→ **RECORDS TO USE**:
****
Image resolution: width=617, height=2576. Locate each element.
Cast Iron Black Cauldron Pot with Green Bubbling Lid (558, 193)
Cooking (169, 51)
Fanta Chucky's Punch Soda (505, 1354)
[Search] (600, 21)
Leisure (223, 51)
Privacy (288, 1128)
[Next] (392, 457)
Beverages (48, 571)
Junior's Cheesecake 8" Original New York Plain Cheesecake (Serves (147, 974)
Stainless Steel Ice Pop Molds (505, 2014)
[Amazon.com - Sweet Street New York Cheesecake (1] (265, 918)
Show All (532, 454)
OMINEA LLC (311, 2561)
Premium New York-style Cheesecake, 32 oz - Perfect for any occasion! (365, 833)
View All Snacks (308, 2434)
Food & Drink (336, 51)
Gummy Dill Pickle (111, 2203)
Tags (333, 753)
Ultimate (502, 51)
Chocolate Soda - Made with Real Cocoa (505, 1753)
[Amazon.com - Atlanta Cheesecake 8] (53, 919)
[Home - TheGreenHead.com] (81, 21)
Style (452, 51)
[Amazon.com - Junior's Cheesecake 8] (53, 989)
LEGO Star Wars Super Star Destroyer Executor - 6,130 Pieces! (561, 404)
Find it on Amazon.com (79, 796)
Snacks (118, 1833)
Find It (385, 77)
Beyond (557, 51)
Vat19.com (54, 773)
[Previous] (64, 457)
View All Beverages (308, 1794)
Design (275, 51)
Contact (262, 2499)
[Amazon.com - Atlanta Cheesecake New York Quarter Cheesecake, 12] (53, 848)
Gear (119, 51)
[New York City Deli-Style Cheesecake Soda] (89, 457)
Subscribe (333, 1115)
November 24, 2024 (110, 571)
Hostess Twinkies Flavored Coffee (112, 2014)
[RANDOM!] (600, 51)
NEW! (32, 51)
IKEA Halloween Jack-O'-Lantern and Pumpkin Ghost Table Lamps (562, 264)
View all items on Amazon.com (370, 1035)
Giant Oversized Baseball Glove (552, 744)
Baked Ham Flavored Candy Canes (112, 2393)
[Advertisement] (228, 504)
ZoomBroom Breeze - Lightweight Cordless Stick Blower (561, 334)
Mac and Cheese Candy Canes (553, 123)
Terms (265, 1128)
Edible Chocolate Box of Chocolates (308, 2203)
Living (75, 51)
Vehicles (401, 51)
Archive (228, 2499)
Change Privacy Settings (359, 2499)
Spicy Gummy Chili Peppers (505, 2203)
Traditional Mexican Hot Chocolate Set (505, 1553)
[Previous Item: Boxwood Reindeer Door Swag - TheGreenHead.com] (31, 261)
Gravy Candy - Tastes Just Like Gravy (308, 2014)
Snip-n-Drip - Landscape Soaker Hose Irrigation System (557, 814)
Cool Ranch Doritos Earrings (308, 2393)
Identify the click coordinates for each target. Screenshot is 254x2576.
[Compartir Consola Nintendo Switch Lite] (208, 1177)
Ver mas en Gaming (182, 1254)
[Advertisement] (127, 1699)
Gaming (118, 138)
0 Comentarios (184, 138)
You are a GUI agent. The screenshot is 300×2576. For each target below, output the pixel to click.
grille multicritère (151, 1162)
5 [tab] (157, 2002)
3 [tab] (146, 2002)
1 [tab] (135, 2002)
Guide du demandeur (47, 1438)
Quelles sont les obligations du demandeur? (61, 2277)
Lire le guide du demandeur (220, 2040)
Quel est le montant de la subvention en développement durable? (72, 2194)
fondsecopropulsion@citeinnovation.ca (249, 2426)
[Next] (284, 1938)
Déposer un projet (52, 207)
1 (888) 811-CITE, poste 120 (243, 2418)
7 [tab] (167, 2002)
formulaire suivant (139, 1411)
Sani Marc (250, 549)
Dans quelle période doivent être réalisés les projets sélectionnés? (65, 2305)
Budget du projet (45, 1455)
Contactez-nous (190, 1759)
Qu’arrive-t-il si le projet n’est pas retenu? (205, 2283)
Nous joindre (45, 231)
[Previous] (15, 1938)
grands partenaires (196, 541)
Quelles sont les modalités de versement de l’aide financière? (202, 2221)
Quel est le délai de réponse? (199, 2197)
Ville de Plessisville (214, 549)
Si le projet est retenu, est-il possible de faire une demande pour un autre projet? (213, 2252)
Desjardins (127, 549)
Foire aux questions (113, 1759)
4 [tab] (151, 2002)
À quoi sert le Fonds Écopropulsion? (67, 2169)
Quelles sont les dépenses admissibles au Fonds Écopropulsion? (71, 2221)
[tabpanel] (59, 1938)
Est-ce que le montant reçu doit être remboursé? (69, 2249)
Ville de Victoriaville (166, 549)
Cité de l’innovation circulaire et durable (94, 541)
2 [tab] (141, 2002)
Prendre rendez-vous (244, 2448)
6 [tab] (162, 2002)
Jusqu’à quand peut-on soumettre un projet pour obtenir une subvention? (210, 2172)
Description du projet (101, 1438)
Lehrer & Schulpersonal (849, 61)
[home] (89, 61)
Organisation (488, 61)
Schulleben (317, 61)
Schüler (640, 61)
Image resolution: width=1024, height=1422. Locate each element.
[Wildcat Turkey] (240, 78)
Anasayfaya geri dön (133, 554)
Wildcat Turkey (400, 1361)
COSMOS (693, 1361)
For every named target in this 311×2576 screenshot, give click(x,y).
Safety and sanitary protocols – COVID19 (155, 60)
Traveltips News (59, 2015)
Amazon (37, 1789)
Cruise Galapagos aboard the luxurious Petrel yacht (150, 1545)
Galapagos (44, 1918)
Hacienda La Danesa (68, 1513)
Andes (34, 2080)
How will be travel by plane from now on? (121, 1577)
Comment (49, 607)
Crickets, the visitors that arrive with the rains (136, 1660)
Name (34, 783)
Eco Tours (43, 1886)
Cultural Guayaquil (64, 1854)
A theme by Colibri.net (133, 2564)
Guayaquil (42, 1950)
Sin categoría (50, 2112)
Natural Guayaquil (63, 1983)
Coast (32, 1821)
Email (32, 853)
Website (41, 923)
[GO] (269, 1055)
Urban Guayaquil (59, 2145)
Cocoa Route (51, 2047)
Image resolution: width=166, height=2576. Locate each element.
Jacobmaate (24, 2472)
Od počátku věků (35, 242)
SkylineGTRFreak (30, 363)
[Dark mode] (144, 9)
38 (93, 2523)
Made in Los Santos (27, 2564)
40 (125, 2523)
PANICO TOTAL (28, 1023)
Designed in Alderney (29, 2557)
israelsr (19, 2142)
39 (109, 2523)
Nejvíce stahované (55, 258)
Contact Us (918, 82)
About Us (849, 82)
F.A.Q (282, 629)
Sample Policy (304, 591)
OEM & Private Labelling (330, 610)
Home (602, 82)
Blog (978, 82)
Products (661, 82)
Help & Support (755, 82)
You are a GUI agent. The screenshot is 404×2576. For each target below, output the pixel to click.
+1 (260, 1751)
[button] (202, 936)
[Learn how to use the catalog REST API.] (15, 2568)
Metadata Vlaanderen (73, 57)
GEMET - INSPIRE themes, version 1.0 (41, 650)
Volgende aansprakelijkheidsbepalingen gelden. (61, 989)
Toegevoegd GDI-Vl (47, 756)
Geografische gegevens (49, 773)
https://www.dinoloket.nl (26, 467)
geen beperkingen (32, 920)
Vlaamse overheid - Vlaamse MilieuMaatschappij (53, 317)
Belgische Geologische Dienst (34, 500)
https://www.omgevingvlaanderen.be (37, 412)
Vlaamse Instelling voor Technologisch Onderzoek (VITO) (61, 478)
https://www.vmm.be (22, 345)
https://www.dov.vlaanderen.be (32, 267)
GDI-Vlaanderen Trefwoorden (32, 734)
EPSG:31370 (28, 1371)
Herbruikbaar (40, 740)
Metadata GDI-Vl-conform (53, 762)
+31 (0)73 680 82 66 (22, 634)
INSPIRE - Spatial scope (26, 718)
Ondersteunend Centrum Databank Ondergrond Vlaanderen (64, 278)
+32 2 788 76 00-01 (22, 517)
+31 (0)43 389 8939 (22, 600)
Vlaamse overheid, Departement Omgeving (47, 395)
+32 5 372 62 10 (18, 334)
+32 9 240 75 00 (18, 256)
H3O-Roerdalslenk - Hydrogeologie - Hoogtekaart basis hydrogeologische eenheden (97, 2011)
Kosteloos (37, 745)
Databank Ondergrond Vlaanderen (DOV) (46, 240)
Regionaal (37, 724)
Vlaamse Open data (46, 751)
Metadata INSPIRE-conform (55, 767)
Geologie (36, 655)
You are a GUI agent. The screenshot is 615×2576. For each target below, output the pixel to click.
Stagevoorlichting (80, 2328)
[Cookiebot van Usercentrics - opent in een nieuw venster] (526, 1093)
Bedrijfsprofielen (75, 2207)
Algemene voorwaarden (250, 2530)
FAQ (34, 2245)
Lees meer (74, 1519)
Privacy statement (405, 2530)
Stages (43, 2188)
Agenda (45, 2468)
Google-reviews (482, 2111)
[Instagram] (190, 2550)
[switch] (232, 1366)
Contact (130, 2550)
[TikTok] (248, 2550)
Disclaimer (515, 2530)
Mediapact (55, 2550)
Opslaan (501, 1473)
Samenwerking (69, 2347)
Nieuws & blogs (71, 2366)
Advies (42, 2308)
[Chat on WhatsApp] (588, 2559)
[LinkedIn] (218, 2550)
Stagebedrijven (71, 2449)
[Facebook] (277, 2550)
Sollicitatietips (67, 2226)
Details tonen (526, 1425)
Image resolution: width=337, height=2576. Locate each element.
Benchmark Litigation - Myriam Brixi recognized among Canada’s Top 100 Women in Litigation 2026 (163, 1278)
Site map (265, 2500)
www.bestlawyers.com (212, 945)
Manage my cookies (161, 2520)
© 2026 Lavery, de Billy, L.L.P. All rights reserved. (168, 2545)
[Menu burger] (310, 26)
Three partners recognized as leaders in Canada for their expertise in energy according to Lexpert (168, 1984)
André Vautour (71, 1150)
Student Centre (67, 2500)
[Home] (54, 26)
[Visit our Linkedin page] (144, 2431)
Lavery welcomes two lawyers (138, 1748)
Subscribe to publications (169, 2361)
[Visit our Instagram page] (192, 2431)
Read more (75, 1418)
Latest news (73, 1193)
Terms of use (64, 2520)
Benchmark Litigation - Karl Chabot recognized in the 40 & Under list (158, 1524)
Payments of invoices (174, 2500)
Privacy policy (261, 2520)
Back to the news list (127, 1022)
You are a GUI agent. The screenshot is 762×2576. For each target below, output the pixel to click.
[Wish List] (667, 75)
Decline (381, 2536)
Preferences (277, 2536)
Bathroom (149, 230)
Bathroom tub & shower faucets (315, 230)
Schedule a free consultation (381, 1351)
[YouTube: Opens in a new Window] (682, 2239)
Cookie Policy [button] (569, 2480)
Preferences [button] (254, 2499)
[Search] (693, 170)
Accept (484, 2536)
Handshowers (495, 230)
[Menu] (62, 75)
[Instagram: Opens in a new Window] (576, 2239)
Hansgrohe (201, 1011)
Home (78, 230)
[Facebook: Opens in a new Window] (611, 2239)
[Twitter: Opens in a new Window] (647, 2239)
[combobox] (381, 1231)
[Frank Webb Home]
****
→ **WHAT YOU WILL DO**: Print again the lines of the entries above that fall between the line holding "[Amazon.com - Atlanta Cheesecake New" and the line holding "NEW! (32, 51)", inclusive, exactly as they stand.

→ **ANSWER TO THIS EXERCISE**:
[Amazon.com - Atlanta Cheesecake New York Quarter Cheesecake, 12] (53, 848)
Gear (119, 51)
[New York City Deli-Style Cheesecake Soda] (89, 457)
Subscribe (333, 1115)
November 24, 2024 (110, 571)
Hostess Twinkies Flavored Coffee (112, 2014)
[RANDOM!] (600, 51)
NEW! (32, 51)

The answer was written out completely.